Shahd Qaddoura, Assistente di ricerca legale e avvocato di Al-Haq, ha accolto con favore il rapporto affermando che “esamina la logica delle politiche israeliane di imporre misure di punizione collettiva come strumento di repressione, controllo e dominio contro il popolo palestinese per mantenere il suo regime coloniale e di apartheid. Mentre i palestinesi continuano a soffrire dell’assenza di giustizia e responsabilità internazionali, anche rispetto alla Corte Penale Internazionale, Israele ha continuato a beneficiare di una cultura dell’impunità creata illegalmente”.

Secondo Budour Hassan, ricercatore legale presso il Jerusalem Legal Aid and Human Rights Center, “tra i contributi più importanti di questo rapporto sta mostrando come le misure di punizione collettiva di Israele, comprese le demolizioni punitive e il sequestro delle salme, siano legittimate dai tribunali israeliani. La Suprema Corte di Giustizia israeliana, come dimostrato dagli esempi del professor Lynk, ha svolto un ruolo centrale nel mantenere e camuffare l’occupazione e la sua repressione”. Come tale, ha sottolineato un “urgente bisogno di responsabilità internazionale e di porre fine allo stato di impunità di cui Israele ha continuato a godere”.

Sulla chiusura illegale della Striscia di Gaza occupata, Nuriya Oswald, direttore legale internazionale di Al Mezan, ha sottolineato che “per 13 anni, i palestinesi di Gaza sono stati sottoposti a pratiche e politiche israeliane di punizione collettiva, come il blocco illegale, minando ogni aspetto della loro vita e negando loro i diritti inalienabili. Questo rapporto fornisce un ulteriore riconoscimento di queste politiche illegali”.
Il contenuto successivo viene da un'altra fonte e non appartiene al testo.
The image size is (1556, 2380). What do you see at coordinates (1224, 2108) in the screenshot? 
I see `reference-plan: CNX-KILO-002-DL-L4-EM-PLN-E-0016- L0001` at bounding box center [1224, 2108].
Concludendo la sua relazione, Lynk ha sottolineato che la punizione collettiva, in tutti i casi, è proibita dal diritto internazionale. Sostiene che “come la tortura, non ci sono eccezioni ammissibili all’uso della punizione collettiva. E, come la tortura, l’uso della punizione collettiva infrange il diritto e l’etica, la dignità e la giustizia e macchia tutti coloro che la praticano”.
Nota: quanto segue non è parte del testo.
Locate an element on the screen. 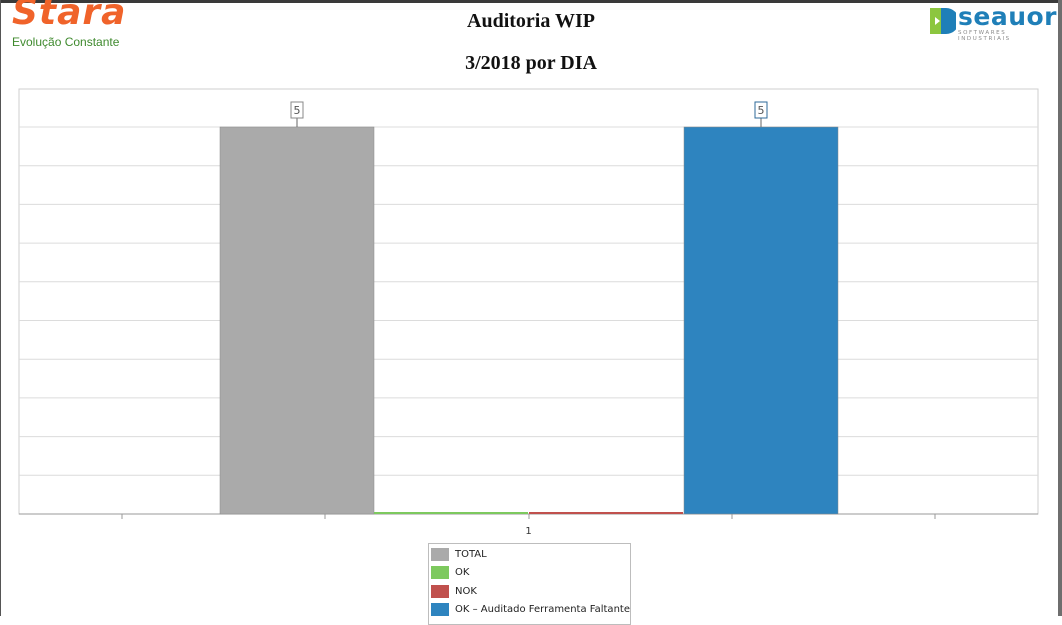 The height and width of the screenshot is (625, 1062). stara-logo: Stara Evolução Constante is located at coordinates (77, 26).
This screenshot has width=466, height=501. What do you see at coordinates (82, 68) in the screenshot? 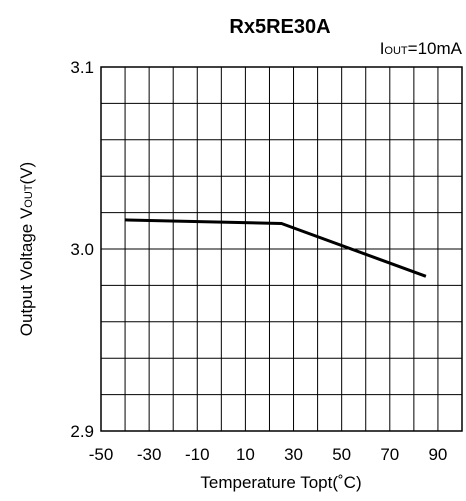
I see `y-tick-label: 3.1` at bounding box center [82, 68].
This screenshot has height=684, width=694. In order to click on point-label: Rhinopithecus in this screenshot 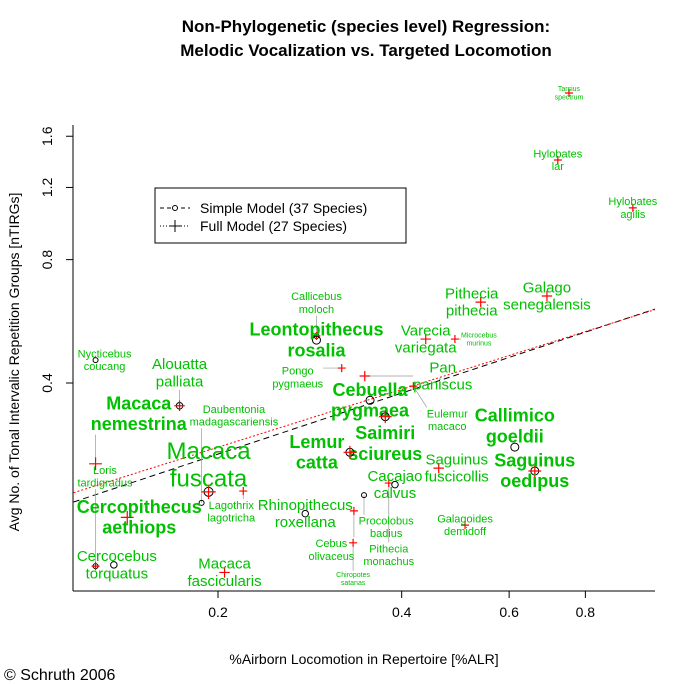, I will do `click(306, 506)`.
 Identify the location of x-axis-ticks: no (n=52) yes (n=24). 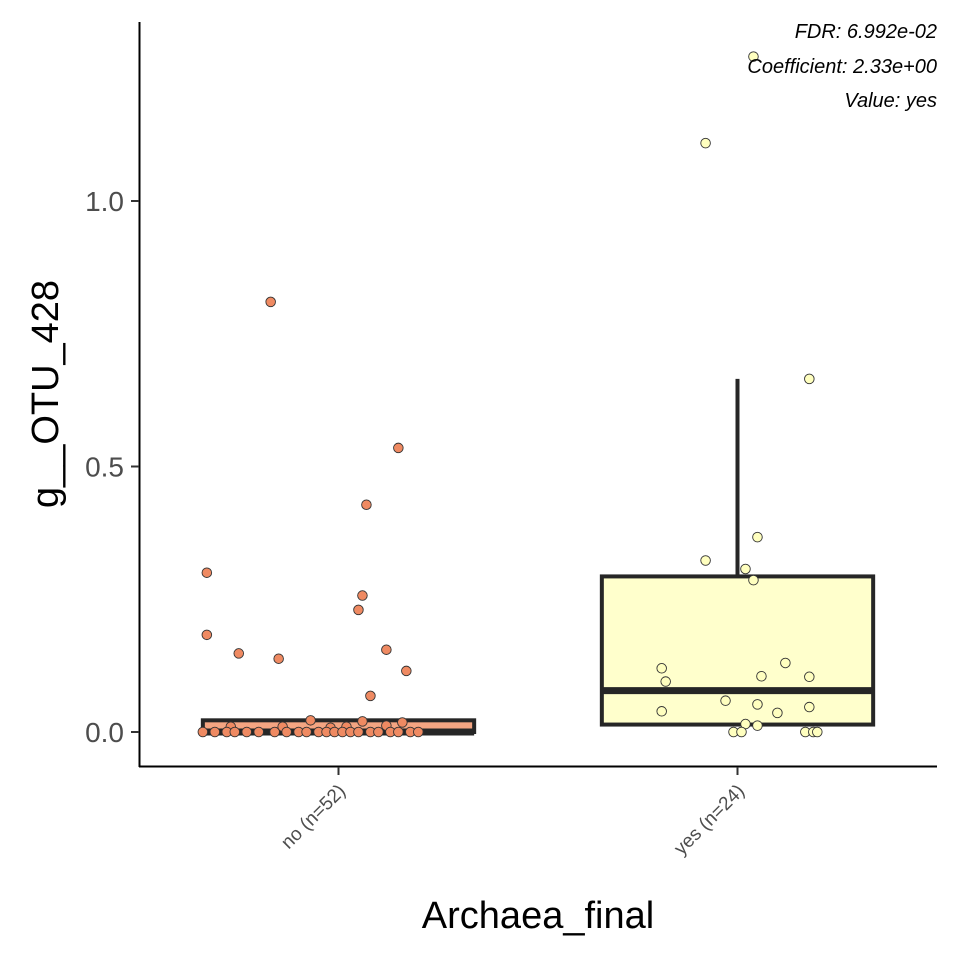
(513, 813).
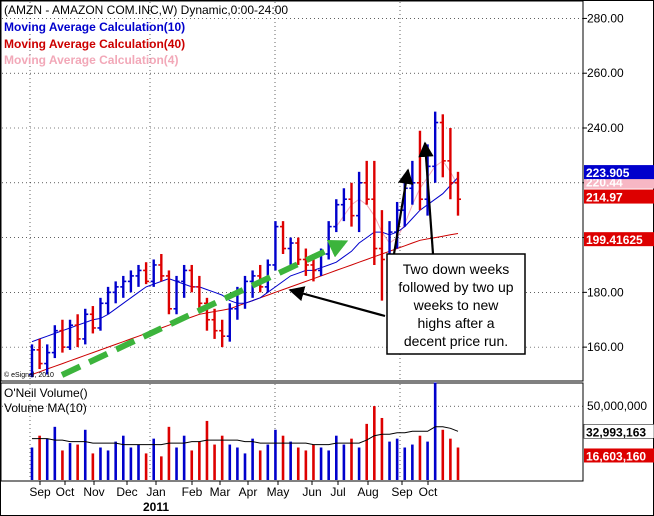  Describe the element at coordinates (156, 492) in the screenshot. I see `x-tick-label: Jan` at that location.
Infine, Lynk ha presentato un elenco di raccomandazioni, tra cui:

  1. Il governo israeliano si attiene al diritto internazionale e al consenso internazionale ponendo fine all’occupazione che dura da 53 anni del territorio palestinese.
  1. Il governo israeliano pone fine a tutte le misure che comportano una punizione collettiva, compresa la fine di: blocco di Gaza, tutte le restrizioni alla libertà di movimento attraverso il territorio palestinese occupato, le demolizioni punitive di case, le misure punitive di residenza, il taglio di benefici, il blocco punitivo delle città e tutti i ritardi nella restituzione delle salme per la sepoltura.
  1. In linea con gli obblighi legali internazionali in materia di responsabilità statale, la comunità internazionale dovrebbe adottare tutte le misure, comprese le contromisure e le sanzioni, necessarie per garantire il rispetto da parte di Israele del proprio dovere previsto dal diritto internazionale di porre fine all’occupazione.
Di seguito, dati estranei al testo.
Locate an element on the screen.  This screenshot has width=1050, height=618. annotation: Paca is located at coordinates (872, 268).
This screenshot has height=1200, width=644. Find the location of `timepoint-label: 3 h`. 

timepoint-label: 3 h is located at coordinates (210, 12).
La comunità internazionale ha regolarmente condannato la politica israeliana di punizione collettiva; tuttavia, la risposta raramente va oltre la condanna verbale.

Nada Awad, International Advocacy Officer of Cairo Institute for Human Rights Studies, ha sottolineato che “il Relatore speciale, il CICR, l’ex Segretario Generale delle Nazioni Unite, l’Alto Commissario Bachelet, gli organi del trattato, hanno tutti invitato Israele a porre fine alle politiche illegali di punizione collettiva. Nella UPR review of Israel (Revisione Periodica Universale del Consiglio dei diritti umani su Israele) del 2018, diversi stati membri delle Nazioni Unite, tra i quali Germania, Namibia e Malesia, hanno invitato Israele a porre fine alla punizione collettiva”.

Come tale, ha sottolineato che “la comunità internazionale deve agire per porre fine alle illegali e disumane politiche israeliane di punizione collettiva”.